Adultery (moicheuó) – sexual intercourse with another man’s wife. Jesus taught that the root of adultery is lusting for another man’s wife (see above.)
Tempt (peirazó) – to try or test. Often used in a negative sense but could be used in a positive sense. The context determines whether it’s positive or negative. James says that it is epithumea (“lust”, “passionate desire”) that creates our temptations.
Sin (hamartia)– derived from A “not” and meros “a part, a share of”. Means to have no share or part of something due to missing the target. In the Biblical context, sin is that which causes one to lose his place or share in God’s kingdom because he did not reach the target (i.e. the end goal.)
So now that we’ve clarified the definitions, the next question is how do these terms relate to each other? Here’s a few starting observations:
The Song of Solomon is not pornography because it does not explicitly describe sexual organs or activity. Rather, it uses metaphors to indirectly refer to sexual functions.
Pornography is art because it is an application of creative skill and imagination. The question is whether it can be good art.
Viewing pornography is not the same as sexual immorality (porneia) because one can certainly look at porn without engaging in illicit sexual behavior. The right question is whether it inspires illicit sexual behavior. There are also other factors to consider… just because something is not a categorical sin doesn’t automatically mean it’s “good.” Nevertheless, the answer is probably not as black and white as we tend to make it.
The Song of Solomon is certainly erotica and it’s included in the Bible for all to read.
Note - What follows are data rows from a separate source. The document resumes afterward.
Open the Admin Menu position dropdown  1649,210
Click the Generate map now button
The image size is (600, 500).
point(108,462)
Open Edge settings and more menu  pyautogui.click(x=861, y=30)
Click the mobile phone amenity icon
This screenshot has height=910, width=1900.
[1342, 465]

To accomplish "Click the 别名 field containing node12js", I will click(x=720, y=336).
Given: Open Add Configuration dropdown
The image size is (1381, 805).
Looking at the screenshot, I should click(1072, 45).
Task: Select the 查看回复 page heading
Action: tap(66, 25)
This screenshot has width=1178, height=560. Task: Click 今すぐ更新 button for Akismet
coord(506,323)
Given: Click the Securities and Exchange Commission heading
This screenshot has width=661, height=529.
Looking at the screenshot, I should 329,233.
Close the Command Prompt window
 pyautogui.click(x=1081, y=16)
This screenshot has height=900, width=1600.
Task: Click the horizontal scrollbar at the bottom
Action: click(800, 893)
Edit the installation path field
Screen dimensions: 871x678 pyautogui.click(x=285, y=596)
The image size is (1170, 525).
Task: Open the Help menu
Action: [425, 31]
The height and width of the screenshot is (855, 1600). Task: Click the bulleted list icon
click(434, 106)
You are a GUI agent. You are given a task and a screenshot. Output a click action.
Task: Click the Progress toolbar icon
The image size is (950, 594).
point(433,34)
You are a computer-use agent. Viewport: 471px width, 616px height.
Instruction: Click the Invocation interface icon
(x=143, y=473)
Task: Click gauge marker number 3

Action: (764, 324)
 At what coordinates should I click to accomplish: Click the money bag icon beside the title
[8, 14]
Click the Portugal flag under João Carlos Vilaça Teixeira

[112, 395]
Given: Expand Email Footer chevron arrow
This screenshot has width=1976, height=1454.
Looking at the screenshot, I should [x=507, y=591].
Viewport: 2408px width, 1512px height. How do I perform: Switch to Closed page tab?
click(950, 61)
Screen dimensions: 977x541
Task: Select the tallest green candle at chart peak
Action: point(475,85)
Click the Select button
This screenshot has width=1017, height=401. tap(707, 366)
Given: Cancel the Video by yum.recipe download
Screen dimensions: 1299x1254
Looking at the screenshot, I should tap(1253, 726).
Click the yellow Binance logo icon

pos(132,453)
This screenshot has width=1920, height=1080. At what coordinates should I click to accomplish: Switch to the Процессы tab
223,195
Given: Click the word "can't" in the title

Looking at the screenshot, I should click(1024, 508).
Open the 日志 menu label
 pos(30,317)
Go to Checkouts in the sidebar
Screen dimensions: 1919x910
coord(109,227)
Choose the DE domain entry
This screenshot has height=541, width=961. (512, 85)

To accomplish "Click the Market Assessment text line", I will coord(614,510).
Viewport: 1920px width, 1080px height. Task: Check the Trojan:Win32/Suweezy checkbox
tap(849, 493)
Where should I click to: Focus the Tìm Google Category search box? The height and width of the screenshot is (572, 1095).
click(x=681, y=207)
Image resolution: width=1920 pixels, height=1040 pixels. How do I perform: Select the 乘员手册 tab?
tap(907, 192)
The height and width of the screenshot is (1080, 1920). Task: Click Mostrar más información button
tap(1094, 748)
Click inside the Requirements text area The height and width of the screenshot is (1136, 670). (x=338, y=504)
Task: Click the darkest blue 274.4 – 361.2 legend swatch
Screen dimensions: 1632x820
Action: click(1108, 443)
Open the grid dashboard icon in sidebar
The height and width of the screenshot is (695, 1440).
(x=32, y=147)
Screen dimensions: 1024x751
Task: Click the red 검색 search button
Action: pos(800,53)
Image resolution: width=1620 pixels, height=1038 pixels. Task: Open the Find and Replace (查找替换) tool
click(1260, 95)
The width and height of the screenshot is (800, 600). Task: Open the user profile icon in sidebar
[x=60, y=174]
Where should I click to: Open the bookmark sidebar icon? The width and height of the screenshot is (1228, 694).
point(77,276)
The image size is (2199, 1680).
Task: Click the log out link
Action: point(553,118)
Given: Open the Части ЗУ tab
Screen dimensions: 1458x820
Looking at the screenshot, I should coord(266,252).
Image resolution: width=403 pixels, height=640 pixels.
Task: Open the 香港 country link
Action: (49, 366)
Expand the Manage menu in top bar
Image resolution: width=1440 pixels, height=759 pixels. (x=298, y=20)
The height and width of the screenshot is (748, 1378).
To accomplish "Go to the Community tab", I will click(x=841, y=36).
Hence we cannot categorically condemn erotica as sinful.
Lust is not inherently sinful. Whether it’s sinful depends on whether or not one is able to lawfully possess what he desires. A man can (and should) lust after his wife. And a man looking for a wife could, arguably, legitimately lust after an unmarried woman. Though from a Red Pill perspective, lusting after an unmarried woman is unadvisable… akin to “oneitis.” It’s better to lust after a wife rather than a particular woman.
Lust is not the same as the desire for sex. It’s not even the same as desiring to have sex with a particular woman. Lust occurs when there is a “focused passion” (i.e. an obsession) that continues to grow in intensity. But, as a matter of wisdom, it is best that a man avoid dwelling on any woman other than his wife; there is no need to create unnecessary temptation.
Sin is a distinct (but related) concept from “temptation” and “lust.” According to James 1:14, there is a progression that, when allowed to develop, ultimately leads to death:
Lust => Enticement => Temptation => Sin => Death
In regards to pornography, the question we need to pursue is twofold:
- Does intentionally viewing or reading sexually explicit material cause one to lose his place in God’s Kingdom? If so, why?
- If there is nothing inherently wrong with viewing or reading sexually explicit material, then what are the Biblical boundaries that need to be placed around it to prevent us from being tempted to sin?